:: Data provided ::

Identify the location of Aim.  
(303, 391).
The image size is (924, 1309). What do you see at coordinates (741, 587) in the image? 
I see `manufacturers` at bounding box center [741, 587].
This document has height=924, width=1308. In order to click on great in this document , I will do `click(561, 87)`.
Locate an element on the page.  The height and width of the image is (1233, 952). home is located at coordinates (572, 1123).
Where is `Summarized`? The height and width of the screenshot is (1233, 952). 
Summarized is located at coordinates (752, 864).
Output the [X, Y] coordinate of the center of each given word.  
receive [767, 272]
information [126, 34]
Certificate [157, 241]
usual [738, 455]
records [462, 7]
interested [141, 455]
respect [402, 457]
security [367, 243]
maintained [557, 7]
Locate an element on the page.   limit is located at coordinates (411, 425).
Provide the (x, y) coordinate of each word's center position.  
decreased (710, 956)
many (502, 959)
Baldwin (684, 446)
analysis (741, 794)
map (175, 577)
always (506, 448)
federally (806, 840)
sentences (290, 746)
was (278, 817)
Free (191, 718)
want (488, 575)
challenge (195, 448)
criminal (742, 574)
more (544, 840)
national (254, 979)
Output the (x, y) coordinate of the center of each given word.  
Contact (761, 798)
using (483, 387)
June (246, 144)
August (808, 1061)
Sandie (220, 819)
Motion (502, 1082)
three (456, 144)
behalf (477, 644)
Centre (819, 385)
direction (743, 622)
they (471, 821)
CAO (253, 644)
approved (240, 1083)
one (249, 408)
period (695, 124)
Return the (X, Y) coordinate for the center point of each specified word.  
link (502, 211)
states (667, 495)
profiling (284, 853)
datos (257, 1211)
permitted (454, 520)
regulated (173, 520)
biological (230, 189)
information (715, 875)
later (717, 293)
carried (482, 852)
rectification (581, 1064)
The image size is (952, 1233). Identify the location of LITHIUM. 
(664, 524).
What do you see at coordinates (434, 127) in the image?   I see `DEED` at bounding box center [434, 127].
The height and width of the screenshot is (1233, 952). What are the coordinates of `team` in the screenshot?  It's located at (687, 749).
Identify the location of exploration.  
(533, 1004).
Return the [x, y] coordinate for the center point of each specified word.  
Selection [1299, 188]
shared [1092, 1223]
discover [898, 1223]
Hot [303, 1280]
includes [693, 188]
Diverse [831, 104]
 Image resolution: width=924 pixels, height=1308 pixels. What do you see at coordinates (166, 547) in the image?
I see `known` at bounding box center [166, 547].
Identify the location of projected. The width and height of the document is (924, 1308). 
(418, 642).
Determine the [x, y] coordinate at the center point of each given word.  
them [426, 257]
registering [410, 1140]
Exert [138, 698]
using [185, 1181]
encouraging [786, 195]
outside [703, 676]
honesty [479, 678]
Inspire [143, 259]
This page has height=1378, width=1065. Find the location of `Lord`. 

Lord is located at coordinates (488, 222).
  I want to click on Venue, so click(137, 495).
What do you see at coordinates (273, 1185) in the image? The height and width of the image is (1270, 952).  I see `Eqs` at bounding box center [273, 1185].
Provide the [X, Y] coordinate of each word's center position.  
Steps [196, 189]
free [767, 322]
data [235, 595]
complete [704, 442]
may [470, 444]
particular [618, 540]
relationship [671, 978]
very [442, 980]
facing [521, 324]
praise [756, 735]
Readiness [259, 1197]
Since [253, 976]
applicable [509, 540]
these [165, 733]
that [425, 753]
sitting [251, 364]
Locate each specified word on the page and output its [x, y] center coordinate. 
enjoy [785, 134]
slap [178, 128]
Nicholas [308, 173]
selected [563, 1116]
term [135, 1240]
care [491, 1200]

:::

▸ **Direction**
Reproduce every line of the material above word for word.

▸ **Solution**
Identify the location of Aim.  
(303, 391).
The image size is (924, 1309). What do you see at coordinates (741, 587) in the image? 
I see `manufacturers` at bounding box center [741, 587].
This document has height=924, width=1308. In order to click on great in this document , I will do `click(561, 87)`.
Locate an element on the page.  The height and width of the image is (1233, 952). home is located at coordinates (572, 1123).
Where is `Summarized`? The height and width of the screenshot is (1233, 952). 
Summarized is located at coordinates (752, 864).
Output the [X, Y] coordinate of the center of each given word.  
receive [767, 272]
information [126, 34]
Certificate [157, 241]
usual [738, 455]
records [462, 7]
interested [141, 455]
respect [402, 457]
security [367, 243]
maintained [557, 7]
Locate an element on the page.   limit is located at coordinates (411, 425).
Provide the (x, y) coordinate of each word's center position.  
decreased (710, 956)
many (502, 959)
Baldwin (684, 446)
analysis (741, 794)
map (175, 577)
always (506, 448)
federally (806, 840)
sentences (290, 746)
was (278, 817)
Free (191, 718)
want (488, 575)
challenge (195, 448)
criminal (742, 574)
more (544, 840)
national (254, 979)
Output the (x, y) coordinate of the center of each given word.  
Contact (761, 798)
using (483, 387)
June (246, 144)
August (808, 1061)
Sandie (220, 819)
Motion (502, 1082)
three (456, 144)
behalf (477, 644)
Centre (819, 385)
direction (743, 622)
they (471, 821)
CAO (253, 644)
approved (240, 1083)
one (249, 408)
period (695, 124)
Return the (X, Y) coordinate for the center point of each specified word.  
link (502, 211)
states (667, 495)
profiling (284, 853)
datos (257, 1211)
permitted (454, 520)
regulated (173, 520)
biological (230, 189)
information (715, 875)
later (717, 293)
carried (482, 852)
rectification (581, 1064)
The image size is (952, 1233). Identify the location of LITHIUM. 
(664, 524).
What do you see at coordinates (434, 127) in the image?   I see `DEED` at bounding box center [434, 127].
The height and width of the screenshot is (1233, 952). What are the coordinates of `team` in the screenshot?  It's located at (687, 749).
Identify the location of exploration.  
(533, 1004).
Return the [x, y] coordinate for the center point of each specified word.  
Selection [1299, 188]
shared [1092, 1223]
discover [898, 1223]
Hot [303, 1280]
includes [693, 188]
Diverse [831, 104]
 Image resolution: width=924 pixels, height=1308 pixels. What do you see at coordinates (166, 547) in the image?
I see `known` at bounding box center [166, 547].
Identify the location of projected. The width and height of the document is (924, 1308). 
(418, 642).
Determine the [x, y] coordinate at the center point of each given word.  
them [426, 257]
registering [410, 1140]
Exert [138, 698]
using [185, 1181]
encouraging [786, 195]
outside [703, 676]
honesty [479, 678]
Inspire [143, 259]
This page has height=1378, width=1065. Find the location of `Lord`. 

Lord is located at coordinates (488, 222).
  I want to click on Venue, so click(137, 495).
What do you see at coordinates (273, 1185) in the image? The height and width of the image is (1270, 952).  I see `Eqs` at bounding box center [273, 1185].
Provide the [X, Y] coordinate of each word's center position.  
Steps [196, 189]
free [767, 322]
data [235, 595]
complete [704, 442]
may [470, 444]
particular [618, 540]
relationship [671, 978]
very [442, 980]
facing [521, 324]
praise [756, 735]
Readiness [259, 1197]
Since [253, 976]
applicable [509, 540]
these [165, 733]
that [425, 753]
sitting [251, 364]
Locate each specified word on the page and output its [x, y] center coordinate. 
enjoy [785, 134]
slap [178, 128]
Nicholas [308, 173]
selected [563, 1116]
term [135, 1240]
care [491, 1200]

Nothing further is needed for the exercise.